Enactment of H.R. 714 would allow the current holder of the retained use estate to negotiate a long-term lease, up to 40 years, with the NPS that could extend the Caneel Bay Resort operation well beyond the year 2023.Such an extension could allow the leaseholder to secure financing to undertake capital improvements that would most likely not be possible financially under the remaining term of the current retained use estate.
The NPS has evaluated various options for the future use and management of the Caneel Bay property. Based upon a value analysis, we believe that the continued future operation of Caneel Bay as a resort under a lease would provide the greatest advantage to the NPS and the U.S. Virgin Islands. A lease could provide economic and administrative benefits to the NPS and the lessee that are not available or not as viable as under a retained use estate or a concession contract, two of the other options that were examined.

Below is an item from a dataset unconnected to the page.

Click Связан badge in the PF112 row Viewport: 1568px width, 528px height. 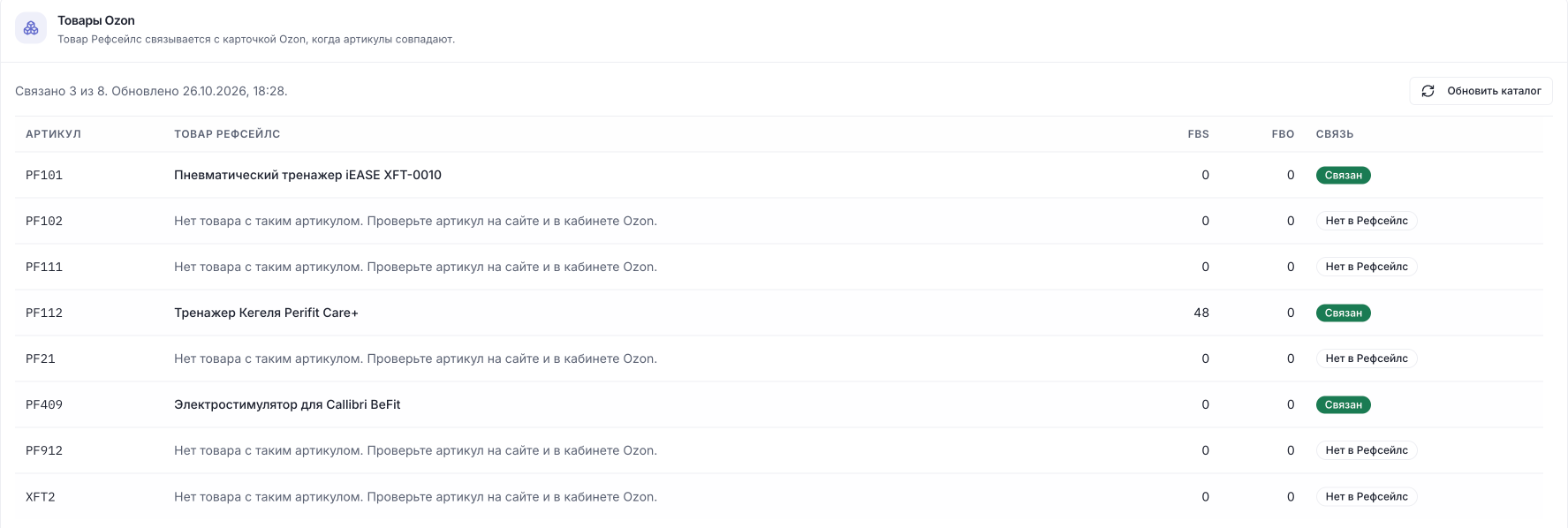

Legislation is necessary because the NPS does not have the authority to enter into a noncompetitive lease under existing regulations (36 CFR §18, Leasing of Properties in Park Areas). The only exceptions to competitive leasing under the regulations are for leases to nonprofit organizations or units of government, and for leases of duration of 60 days or less.

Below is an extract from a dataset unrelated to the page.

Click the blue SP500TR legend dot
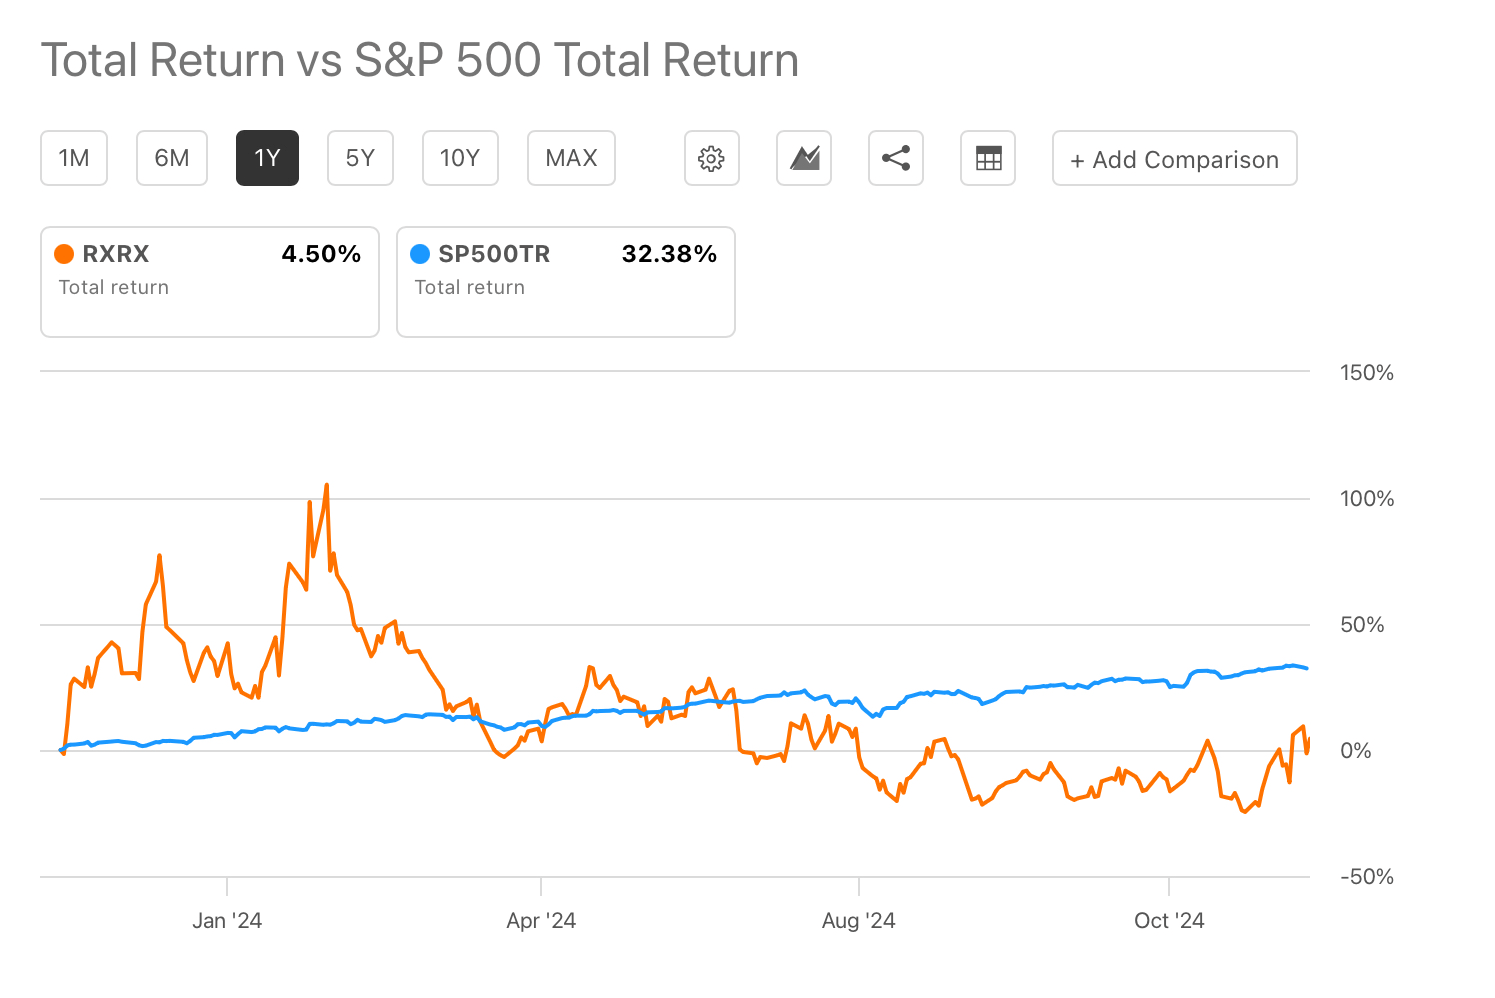The height and width of the screenshot is (998, 1495). click(x=421, y=254)
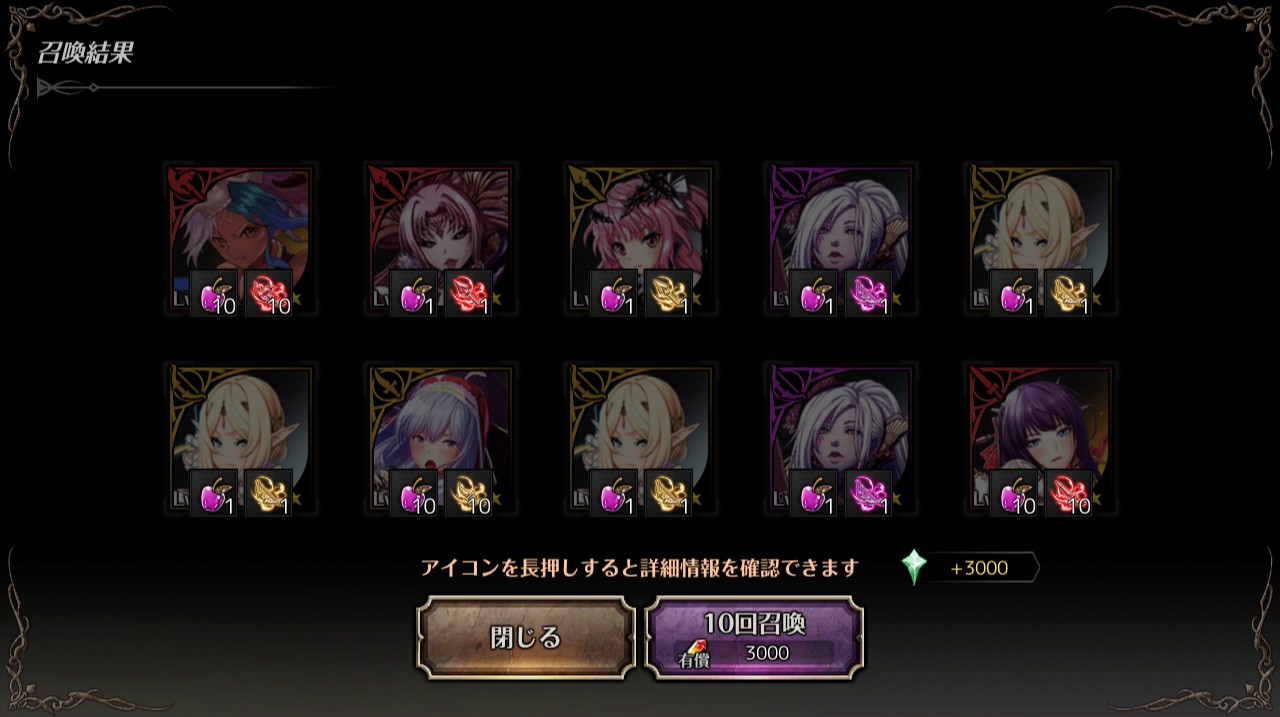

We would like to stress that we are supporting this legislation because the Caneel Bay resort is an exceptional case.In general, where leasing has been determined to be appropriate in a national park unit, we support leasing through the usual competitive process, consistent with existing law and regulations.

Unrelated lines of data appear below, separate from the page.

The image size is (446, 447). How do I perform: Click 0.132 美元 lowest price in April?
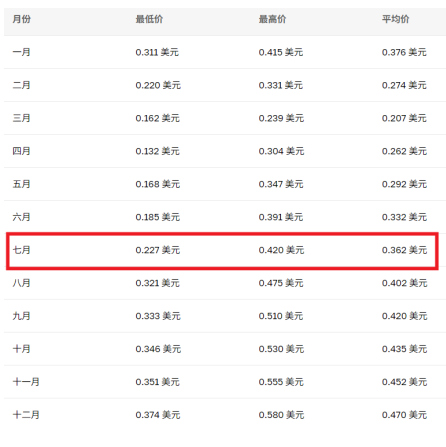click(x=157, y=151)
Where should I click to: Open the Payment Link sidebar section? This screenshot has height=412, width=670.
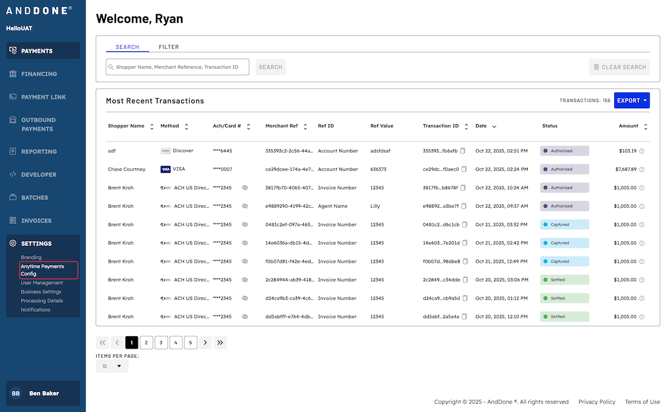pos(43,97)
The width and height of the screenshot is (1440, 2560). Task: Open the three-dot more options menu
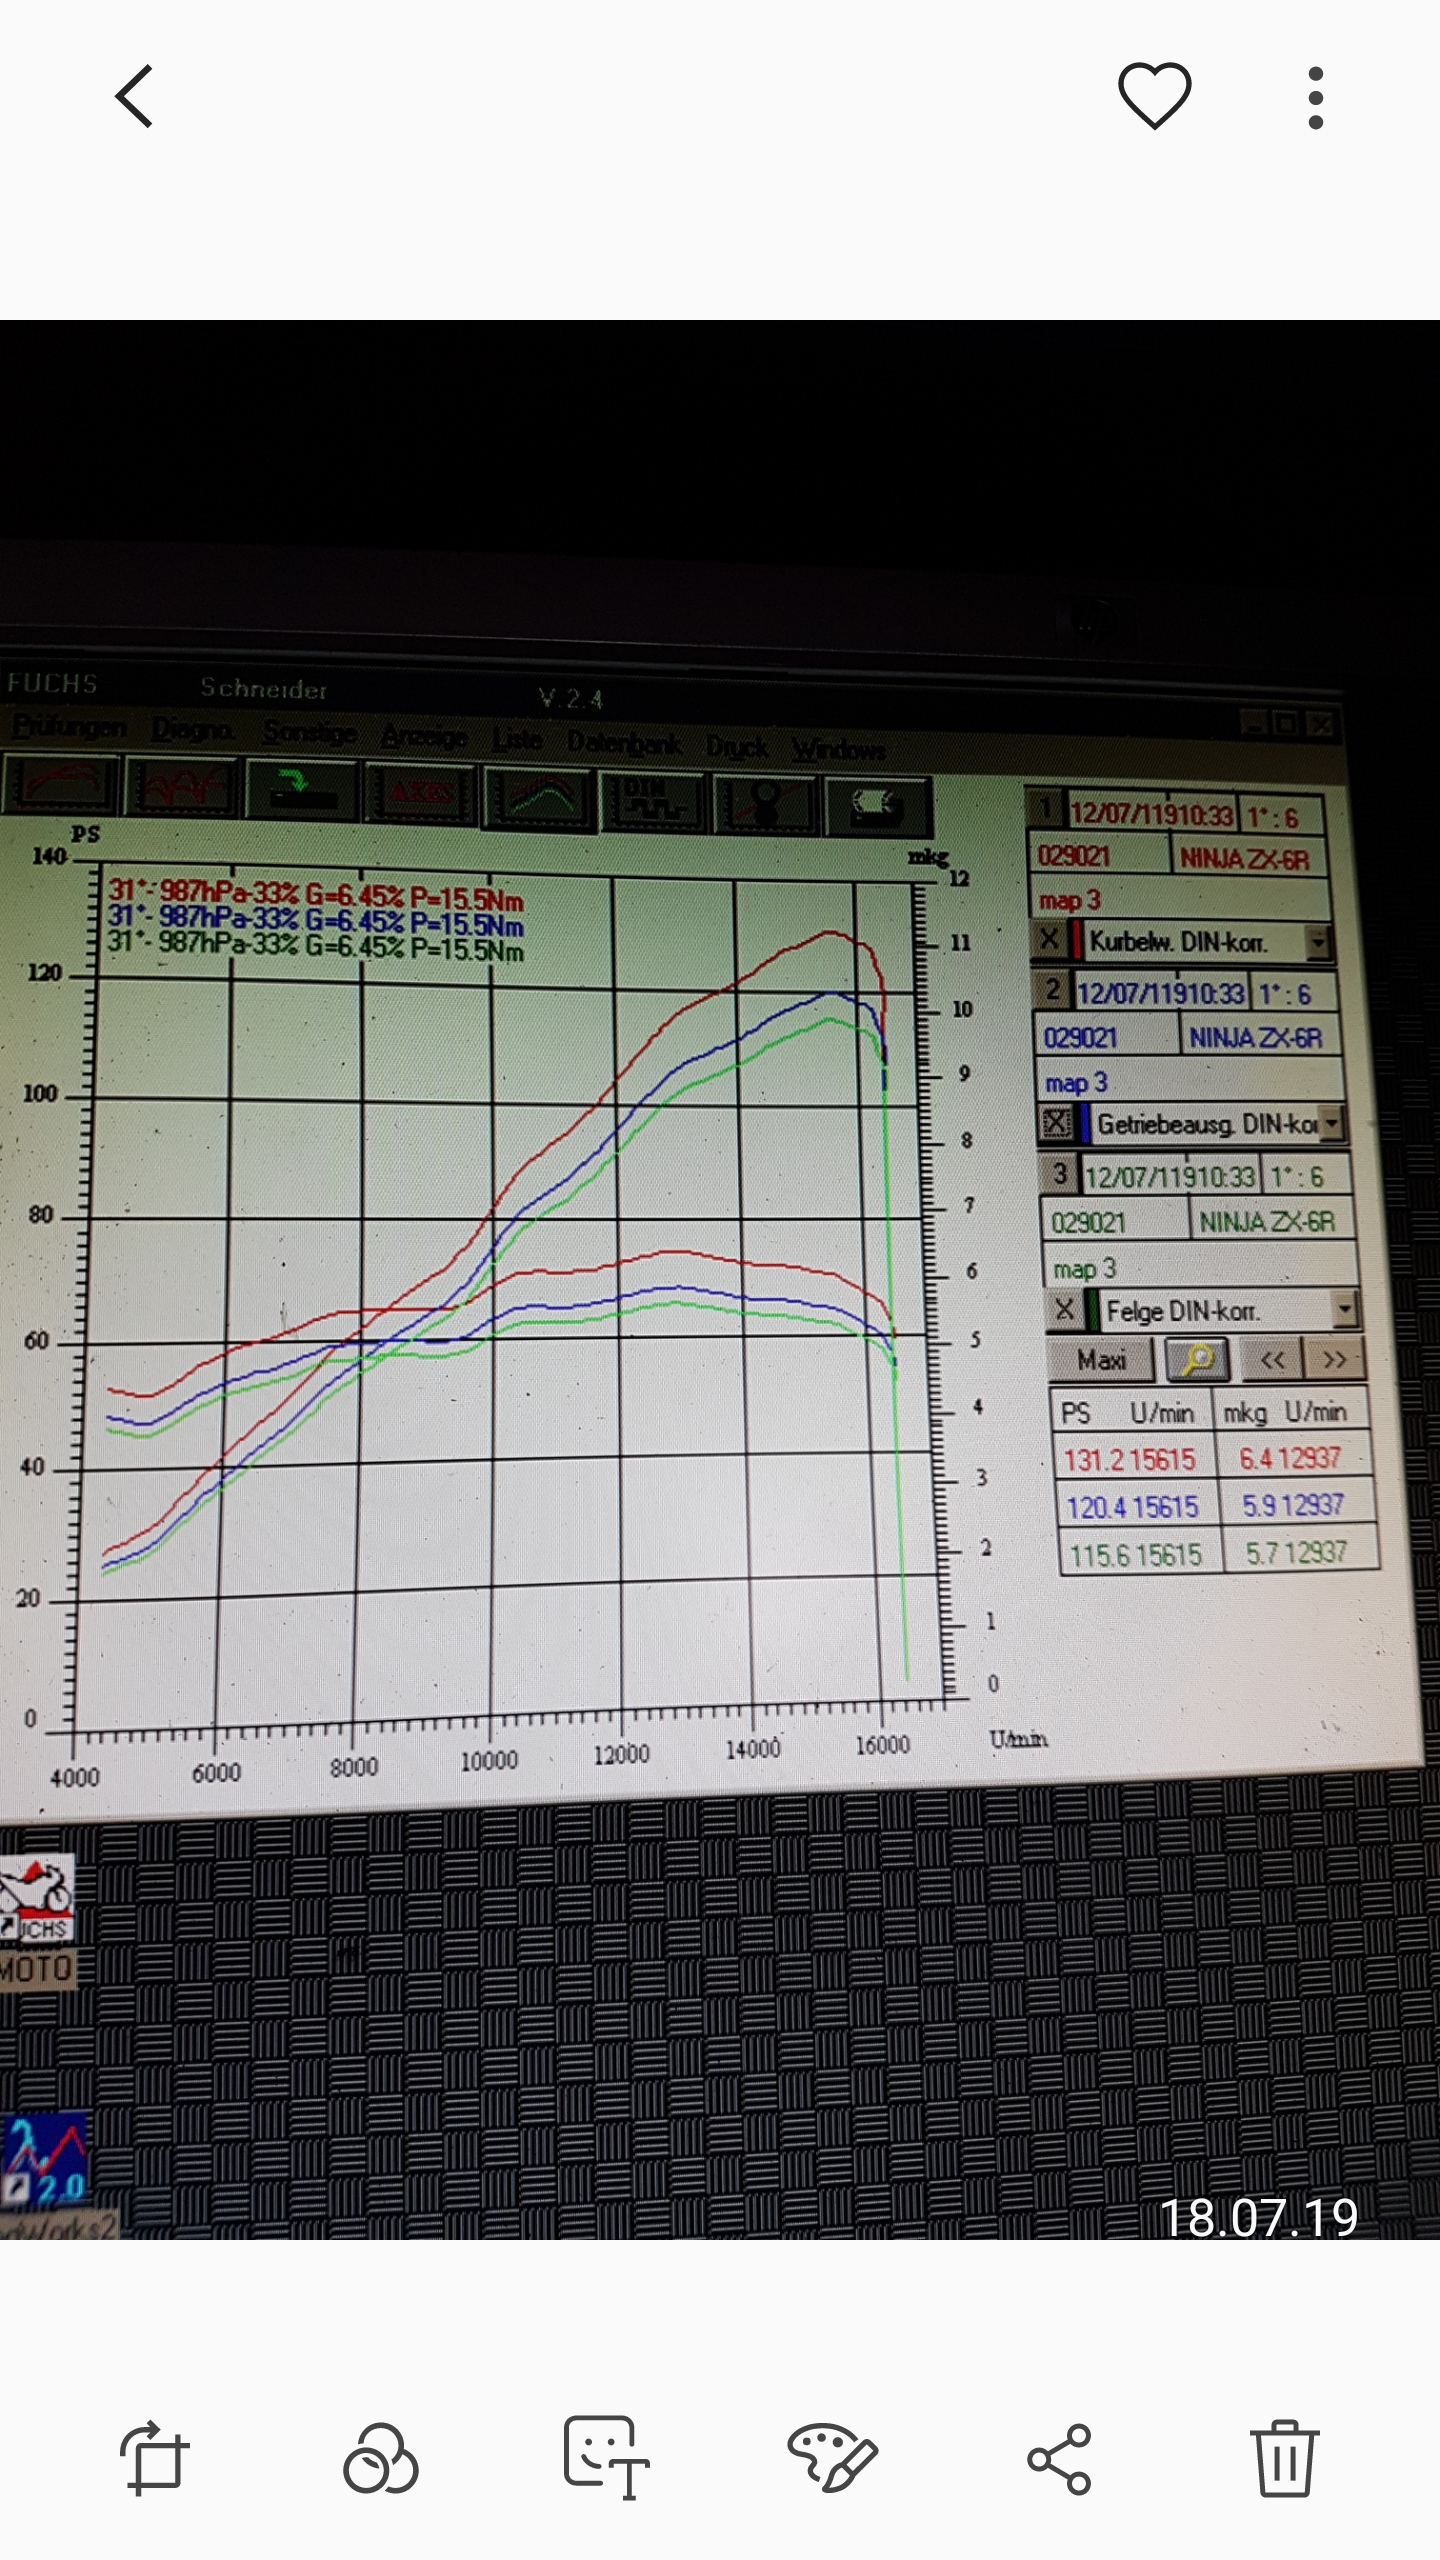pyautogui.click(x=1315, y=98)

H.R. 714 requires that the operations and maintenance of the resort be conducted in a manner consistent with the preservation and conservation of the resources and values of the park.Additionally, the lease authorized by the bill would address the continued protection, preservation, and restoration of the property's structures, many of which are more than 50 years old, and may be eligible for the National Register of Historic Places. The lease also would address the fair market value rent of the property, constraints on development of property during the term of the lease, and the ability to transfer the lease in the future.
The legislation also provides for the rental proceeds to be retained by the Virgin Islands National Park and used for visitor services and resource protection.It would require congressional notification at least 60 days prior to the effective date of the lease, similar to the requirement for large concession contracts.And, it would require the property's conversion to a concession operation after the lease expires if the Secretary determines continuation of commercial services at the resort to be appropriate. When the current retained use estate was created, there were three small properties that are integral to the operation of the Caneel Bay resort that were not included.These properties could be acquired by the NPS and included under the terms of the lease that would be authorized by H.R. 714.
We appreciate the many changes that have been made to this legislation since it was first introduced in the 110th Congress to help assure that the interests of Virgin Islands National Park, and the general public, would be protected if the Caneel Bay resort property is leased on a noncompetitive basis.We would like to work with the subcommittee on a few minor changes that would further clarify the bill language.
Mr. Chairman, this concludes my prepared remarks.I would be pleased to answer any questions you or other members of the subcommittee may have.